My guess is the same mechanism that makes Star Wars work: magic.

Sunday, March 28, 2004

Violent incidence

A couple of blogs I read have mentioned this incident where a bunch of right-wingers had words with anti-Bush protesters and got a once over.

In the end, James got his glasses smashed; Aaron took a punch or two, I got a scrape on my face and my knee – we all got roughed up a bit. In the end, it got broken up before anyone got really hurt. So to clear things up – I was not “beat up,” we are all okay and we stood our ground after things calmed down.

Yeah, I've definitely gotten it worse slam-dancing and that's amongst people I'm at least friendly with. Of course, this guy has to extrapolate that because he and his friends yelled some insults at a bunch of union guys that all left-wingers are secretly violent fascists. Honestly, I have trouble believing that out of everyone they could find to yell insults at (he describes it as chanting while union workers yelled at them), that the easiest to find were union workers. Seriously, pansy-ass college liberals are a dime a dozen at these protests. They have the time, the energy and they show up looking to get laid. I have serious trouble believing that the only people they could find were quick-to-anger union workers.
I'm not condoning the ass-kicking, regardless of what small pleasure I would have gotten out of seeing it. (Joke! Joke! Joke!) I have serious trouble believing it went down as he describes it. But I will say this: Of course there are thugs on the left. But luckily they aren't organized. On the right, the thugs are organized, and they have badges and riot gear.
These guys claim they weren't trolling for union workers (you know, those everyday Americans that the Republicans love) to piss off, but I am really struggling to believe this.

The union members let their true colors shine when they started making gay jokes. Yes…the people who are protesting Bush, who opposes gay marriage, were making gay jokes. It didn’t end with gay jokes, they also tossed out the incest, Oedipal incest, and pedophilic jokes. They were classy people.

Wouldn't it be fabulous if Rush Limbaugh started making jokes about how crass blue collar workers are on his show everyday?
This reminds me of the grasping for proof that the anti-war hippies in the 1960's were secretly violent.
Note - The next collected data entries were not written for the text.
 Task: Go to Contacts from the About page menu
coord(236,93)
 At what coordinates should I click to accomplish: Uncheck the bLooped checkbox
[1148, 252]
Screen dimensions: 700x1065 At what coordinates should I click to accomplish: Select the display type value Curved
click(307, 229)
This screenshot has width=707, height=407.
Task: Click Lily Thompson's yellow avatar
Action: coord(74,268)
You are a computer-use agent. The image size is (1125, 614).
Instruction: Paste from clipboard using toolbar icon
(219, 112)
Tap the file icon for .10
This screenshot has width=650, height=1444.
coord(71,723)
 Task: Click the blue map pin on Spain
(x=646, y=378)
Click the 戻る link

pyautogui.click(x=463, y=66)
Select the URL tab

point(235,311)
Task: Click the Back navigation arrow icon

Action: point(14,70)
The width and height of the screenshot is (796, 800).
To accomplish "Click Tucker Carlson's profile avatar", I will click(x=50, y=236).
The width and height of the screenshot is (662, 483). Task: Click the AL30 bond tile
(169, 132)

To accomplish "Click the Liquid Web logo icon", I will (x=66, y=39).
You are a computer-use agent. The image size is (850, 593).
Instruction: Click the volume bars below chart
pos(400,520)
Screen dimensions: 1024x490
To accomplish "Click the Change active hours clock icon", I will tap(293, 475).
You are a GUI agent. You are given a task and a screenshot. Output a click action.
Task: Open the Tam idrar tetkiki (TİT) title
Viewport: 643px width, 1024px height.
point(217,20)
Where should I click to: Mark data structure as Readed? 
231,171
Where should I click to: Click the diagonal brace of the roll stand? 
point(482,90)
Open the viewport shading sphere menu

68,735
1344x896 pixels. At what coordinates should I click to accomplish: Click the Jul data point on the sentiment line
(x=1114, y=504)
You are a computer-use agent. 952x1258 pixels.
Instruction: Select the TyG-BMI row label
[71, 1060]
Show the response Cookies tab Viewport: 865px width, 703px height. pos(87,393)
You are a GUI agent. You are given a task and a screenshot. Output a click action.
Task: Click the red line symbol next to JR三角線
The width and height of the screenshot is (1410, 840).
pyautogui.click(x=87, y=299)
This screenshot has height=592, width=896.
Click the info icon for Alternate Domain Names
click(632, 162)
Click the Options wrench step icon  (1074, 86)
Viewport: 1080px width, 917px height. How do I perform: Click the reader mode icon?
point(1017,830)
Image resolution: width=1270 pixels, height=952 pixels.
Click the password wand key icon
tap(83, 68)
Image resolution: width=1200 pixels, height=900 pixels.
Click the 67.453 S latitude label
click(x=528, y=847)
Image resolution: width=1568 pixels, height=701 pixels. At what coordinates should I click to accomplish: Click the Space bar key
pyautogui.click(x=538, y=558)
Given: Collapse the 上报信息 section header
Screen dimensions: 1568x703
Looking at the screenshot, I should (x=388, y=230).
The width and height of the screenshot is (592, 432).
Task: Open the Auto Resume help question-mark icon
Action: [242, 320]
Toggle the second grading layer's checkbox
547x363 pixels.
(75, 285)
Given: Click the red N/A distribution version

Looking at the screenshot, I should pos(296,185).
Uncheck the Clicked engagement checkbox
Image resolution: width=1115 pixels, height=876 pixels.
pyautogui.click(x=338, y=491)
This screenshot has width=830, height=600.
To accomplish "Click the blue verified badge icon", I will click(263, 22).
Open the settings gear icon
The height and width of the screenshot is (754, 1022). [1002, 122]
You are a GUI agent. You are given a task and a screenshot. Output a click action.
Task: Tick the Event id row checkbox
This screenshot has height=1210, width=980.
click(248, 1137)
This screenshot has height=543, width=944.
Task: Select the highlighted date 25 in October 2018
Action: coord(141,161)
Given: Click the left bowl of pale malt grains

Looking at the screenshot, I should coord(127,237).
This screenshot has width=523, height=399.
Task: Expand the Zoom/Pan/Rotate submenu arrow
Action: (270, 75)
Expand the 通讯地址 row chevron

It was almost as if it could be proved that hippies secretly believed in violence as much as the war-mongerers who got us into the Vietnam War, then it meant that their message could be ignored. Of course, for all the grasping to find violent hippies, it was hard to prove that hippies were hypocrites about violence.

Getting out the vote for single women

A pretty decent article by Katha Pollitt about getting out the single female vote. Her main point is that Dems best kiss single women's collective asses the way that the Reps flatter their sexist male voters. Fair point.
A couple of things:
She seems to start off with the common error that liberals often make, which is that in her laudable respect and understanding for the diversity of human beings, she strays a bit far from remembering that making connections between people is what creates an electorate. But Pollitt is a super-smart writer and she backs up her point by suggesting that it's more than surface differences, and suggests ways to bring them together.
I like this quote she has from an activist: "They don't believe politicians care about what they have to say," WVWV co-director Chris Desser told the Christian Science Monitor.
In interest of space, Pollitt just says, well this may be true without really going into why single women are ignored by politicians. Honestly, I think it's just so much ugly sexism. Women without men are seen as non-entities still. Every legal change that has improved the lives of single women had to be bundled up as good for married women before it was acceptable, birth control rights in particular.
Another problem is that single women are regarded as "pre-married" in the cultural lexicon. Think about it--if I describe a woman as a "single mother", do you picture an unmarried mother or a divorced mother? Probably the former, even though the latter is more common. From a politician's point of view, the single women out there are just going to be switching their allegiance to husbands soon enough, so cultivating their vote is irrelevant. You see this logic in entertainment marketing, where the majority of movies are geared towards men on the theory that women pretty much have to tag along to the movies that their husbands/boyfriends want to see.
Unfortunately, there is statistical evidence to back up this notion. That single women vote differently from married women in substantial numbers is the only reason they got noticed at all. I've seen alot of articles about the single woman vote and all of them make note of this, but nobody spends much time fussing over why.
It must be much more complicated than a bunch of progressive single women get married and are bullied by conservative husbands to changing over to the Republican party. No doubt there is some of that going on, but that's an effect that is going to fade over generations as more girls grow up with feminist convictions. I have plenty of female friends who fit the archetypal, Sex and the City mold, but none of them would buckle under, marry and vote with a Republican. In fact, we wear our liberalism on our sleeves and are causing the opposite effect--it's hard, in my town at least, for a single guy to vote Republican and get a date.
It's more complicated than single vs. married. Married women are probably older on average and therefore more conservative.
Still, it couldn't hurt for the Dems to push women's issues to the forefront. It would get out the single woman vote and more of the married woman vote. After all, married and single women still have more in common than not, anxieties about work, sexism, birth control, whatever.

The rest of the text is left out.